Peter Carey’s work has had an enormous influence on my development as a writer. I read his book of collected stories twenty years ago and it transported me to worlds both eerie and familiar, each as fully realised as a novel but short enough to be experienced in a single sitting. At the time I was more interested in drawing and painting than writing, but Carey’s magic-realist and fantasy stories demonstrated the imaginative power of the written word. I decided to focus on writing and ended up landing a job as an advertising copywriter and later a journalist.

I went along to the ceremony at Bacchus Marsh library absolutely certain that I hadn’t won, because surely the winner would have been told in advance. Apparently not. The organisers knew I was coming and wanted to keep it a surprise. When my name came up, it was quite the shock! I was too busy looking after an 11-month old baby to hear the speech properly so asked the head judge, Anne Casey-Hardy, for a copy later.

Here it is:

Iso is an original story about something that affected the whole world.

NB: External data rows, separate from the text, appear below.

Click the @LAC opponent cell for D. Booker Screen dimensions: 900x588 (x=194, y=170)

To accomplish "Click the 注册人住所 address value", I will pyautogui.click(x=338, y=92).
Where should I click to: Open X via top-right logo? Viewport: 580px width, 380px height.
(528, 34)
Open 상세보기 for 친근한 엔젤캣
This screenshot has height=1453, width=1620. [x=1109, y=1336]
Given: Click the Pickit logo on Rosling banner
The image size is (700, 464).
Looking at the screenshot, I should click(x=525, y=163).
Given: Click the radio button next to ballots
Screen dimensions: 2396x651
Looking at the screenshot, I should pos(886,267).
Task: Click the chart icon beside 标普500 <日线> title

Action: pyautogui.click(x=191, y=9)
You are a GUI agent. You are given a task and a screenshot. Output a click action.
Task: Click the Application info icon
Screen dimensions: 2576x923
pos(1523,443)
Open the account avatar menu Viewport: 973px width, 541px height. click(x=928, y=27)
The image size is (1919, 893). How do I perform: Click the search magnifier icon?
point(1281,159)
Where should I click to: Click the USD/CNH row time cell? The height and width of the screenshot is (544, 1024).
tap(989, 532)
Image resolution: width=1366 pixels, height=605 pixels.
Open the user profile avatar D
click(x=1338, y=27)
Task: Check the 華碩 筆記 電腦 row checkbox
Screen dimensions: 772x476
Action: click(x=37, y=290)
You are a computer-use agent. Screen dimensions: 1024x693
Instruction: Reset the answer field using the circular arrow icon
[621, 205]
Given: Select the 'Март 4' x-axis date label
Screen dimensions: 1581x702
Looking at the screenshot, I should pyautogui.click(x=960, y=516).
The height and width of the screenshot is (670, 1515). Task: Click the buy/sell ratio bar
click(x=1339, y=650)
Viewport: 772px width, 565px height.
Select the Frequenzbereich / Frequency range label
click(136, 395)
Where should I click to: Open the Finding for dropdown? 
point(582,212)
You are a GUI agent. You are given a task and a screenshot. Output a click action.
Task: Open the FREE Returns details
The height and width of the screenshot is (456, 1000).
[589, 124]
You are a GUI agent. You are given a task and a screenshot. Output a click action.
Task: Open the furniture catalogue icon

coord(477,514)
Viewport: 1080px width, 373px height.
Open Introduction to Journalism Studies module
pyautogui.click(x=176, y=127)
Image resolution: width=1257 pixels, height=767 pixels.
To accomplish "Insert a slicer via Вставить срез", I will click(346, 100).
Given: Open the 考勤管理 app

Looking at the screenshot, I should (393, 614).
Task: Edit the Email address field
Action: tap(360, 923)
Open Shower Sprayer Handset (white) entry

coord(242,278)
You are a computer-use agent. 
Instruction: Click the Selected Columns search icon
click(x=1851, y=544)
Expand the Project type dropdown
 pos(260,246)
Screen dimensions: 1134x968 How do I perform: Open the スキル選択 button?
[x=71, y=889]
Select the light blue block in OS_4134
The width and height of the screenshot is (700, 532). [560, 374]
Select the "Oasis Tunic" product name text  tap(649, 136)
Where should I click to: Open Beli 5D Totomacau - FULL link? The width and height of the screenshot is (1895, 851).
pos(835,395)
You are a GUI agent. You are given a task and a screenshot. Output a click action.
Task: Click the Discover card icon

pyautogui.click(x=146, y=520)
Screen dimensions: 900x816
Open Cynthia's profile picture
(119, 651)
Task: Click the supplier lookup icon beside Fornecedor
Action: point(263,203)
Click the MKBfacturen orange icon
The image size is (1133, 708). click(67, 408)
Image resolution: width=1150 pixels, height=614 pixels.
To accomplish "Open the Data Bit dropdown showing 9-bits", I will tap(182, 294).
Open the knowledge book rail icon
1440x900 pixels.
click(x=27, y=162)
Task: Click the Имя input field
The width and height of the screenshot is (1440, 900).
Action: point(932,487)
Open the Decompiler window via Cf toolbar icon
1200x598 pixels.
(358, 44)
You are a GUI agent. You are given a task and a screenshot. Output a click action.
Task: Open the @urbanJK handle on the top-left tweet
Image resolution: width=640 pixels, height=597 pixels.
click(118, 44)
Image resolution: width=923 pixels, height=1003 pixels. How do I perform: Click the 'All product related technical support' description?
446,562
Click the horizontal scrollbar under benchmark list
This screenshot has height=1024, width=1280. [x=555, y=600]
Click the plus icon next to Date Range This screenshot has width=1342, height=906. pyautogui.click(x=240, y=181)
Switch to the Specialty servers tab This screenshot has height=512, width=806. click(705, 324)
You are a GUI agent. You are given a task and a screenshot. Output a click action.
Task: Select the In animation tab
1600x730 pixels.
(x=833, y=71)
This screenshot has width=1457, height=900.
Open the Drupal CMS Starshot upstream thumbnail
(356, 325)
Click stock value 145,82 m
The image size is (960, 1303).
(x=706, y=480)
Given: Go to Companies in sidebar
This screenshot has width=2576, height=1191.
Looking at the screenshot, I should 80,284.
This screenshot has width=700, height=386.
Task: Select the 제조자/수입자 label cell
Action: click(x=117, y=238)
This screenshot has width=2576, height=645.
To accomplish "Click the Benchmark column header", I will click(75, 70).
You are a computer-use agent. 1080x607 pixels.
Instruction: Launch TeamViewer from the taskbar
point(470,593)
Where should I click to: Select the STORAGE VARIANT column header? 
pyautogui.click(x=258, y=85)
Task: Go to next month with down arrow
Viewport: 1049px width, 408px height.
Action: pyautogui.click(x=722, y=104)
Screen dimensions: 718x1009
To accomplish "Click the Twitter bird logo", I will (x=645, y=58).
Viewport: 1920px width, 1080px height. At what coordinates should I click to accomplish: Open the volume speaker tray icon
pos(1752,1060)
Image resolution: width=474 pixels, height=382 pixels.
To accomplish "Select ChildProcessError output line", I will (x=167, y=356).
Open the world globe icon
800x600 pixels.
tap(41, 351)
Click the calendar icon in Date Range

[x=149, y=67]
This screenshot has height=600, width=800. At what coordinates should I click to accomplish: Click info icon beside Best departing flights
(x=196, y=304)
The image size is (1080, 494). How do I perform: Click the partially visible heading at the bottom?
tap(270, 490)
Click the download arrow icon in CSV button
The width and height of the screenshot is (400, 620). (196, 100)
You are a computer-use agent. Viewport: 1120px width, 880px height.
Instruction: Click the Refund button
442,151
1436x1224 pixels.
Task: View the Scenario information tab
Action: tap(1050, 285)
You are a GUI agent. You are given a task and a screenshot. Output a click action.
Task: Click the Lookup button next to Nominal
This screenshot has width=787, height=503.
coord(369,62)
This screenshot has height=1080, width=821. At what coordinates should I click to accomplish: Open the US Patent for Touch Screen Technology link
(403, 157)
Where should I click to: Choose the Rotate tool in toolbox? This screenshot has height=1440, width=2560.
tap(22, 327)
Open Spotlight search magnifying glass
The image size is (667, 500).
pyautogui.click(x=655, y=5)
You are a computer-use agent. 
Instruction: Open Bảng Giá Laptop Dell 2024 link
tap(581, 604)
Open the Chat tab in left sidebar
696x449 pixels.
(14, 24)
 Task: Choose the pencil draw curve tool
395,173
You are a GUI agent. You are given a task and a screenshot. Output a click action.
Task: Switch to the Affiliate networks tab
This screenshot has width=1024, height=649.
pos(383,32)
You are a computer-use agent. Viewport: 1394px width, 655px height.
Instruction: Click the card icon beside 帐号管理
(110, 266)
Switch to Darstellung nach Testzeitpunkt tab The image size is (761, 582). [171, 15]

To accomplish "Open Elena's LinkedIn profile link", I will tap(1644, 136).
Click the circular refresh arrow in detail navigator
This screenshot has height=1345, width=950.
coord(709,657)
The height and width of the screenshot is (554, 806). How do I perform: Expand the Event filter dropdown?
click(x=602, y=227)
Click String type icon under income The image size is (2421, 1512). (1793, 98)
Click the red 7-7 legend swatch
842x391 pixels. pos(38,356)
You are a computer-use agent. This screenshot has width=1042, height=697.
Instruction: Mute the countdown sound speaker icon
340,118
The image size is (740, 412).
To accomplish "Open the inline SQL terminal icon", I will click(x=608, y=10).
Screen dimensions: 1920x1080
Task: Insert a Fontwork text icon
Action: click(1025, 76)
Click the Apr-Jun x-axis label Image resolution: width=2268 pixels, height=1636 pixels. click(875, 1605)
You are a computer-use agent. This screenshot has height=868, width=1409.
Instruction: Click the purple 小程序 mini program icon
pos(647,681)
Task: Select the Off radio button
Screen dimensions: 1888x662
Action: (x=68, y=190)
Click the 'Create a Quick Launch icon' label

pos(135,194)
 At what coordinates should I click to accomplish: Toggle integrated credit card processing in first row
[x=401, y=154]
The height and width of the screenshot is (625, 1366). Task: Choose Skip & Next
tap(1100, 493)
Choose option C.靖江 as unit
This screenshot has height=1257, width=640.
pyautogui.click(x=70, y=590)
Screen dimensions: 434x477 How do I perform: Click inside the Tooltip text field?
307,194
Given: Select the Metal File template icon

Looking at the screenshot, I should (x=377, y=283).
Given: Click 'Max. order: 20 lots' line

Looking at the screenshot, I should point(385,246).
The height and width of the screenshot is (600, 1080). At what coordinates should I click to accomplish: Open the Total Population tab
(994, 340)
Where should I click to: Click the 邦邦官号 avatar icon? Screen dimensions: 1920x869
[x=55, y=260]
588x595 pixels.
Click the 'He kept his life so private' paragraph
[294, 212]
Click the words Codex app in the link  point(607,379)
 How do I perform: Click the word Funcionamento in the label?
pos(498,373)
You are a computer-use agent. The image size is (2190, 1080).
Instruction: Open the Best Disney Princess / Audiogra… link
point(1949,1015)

It is driven by a dark exhilarating energy towards a nightmare world where people turn into composites of human and non-human elements. The voice is confident, biting and funny, all the way through. The ultra-macho Virus-deniers are hilarious but they’re having a go, constantly reinventing ever more absurd ways to ‘win’. This is how they cope. Under all the humour lies a hard polished stone of desperation. The story amplifies the way we morphed into sub-humans through lack of contact and human connection. How we turned into couches and furniture, how we lost our minds.

Most of all I like the way this story just keeps rolling, unfaltering, staring down weakness and defiant to the last word. It’s visceral – the mould, bleach, deranged theories, being called a ‘skank’ by a group of beanbags. All the old rivalries, resentments, bitterness and delusions are stronger than the metamorphosis from fully human to remnant human. We are, at our core, our petty selves more than anything potentially heroic or insightful.I find this story masterful and uncompromising. It scores on brio, boldness and ambition, humour, derangement and pathos. It is never judgemental.

– Anne Casey-Hardy

(Anne’s book, Cautionary Tales for Excitable Girls, is exceptional by the way. It has exactly the kind of dark energy she describes above, with piercing insight into the world of teenage girls and just the right amount of strangeness. The world is recognisable but off-kilter, which makes it so unsettling. Worth picking up a copy if you haven’t read it.)

Anyway, no blog post about winning an award is complete without a giant novelty cheque, so here it is:

The whole experience left me buzzing for weeks. I spend my day job thinking about climate change and the extinction crisis, and sometimes it gets me down. As it should. I started writing weird/funny short stories as a kind of coping mechanism to keep me going – self-care through creativity. It’s vindicating to know someone else finds these stories entertaining too.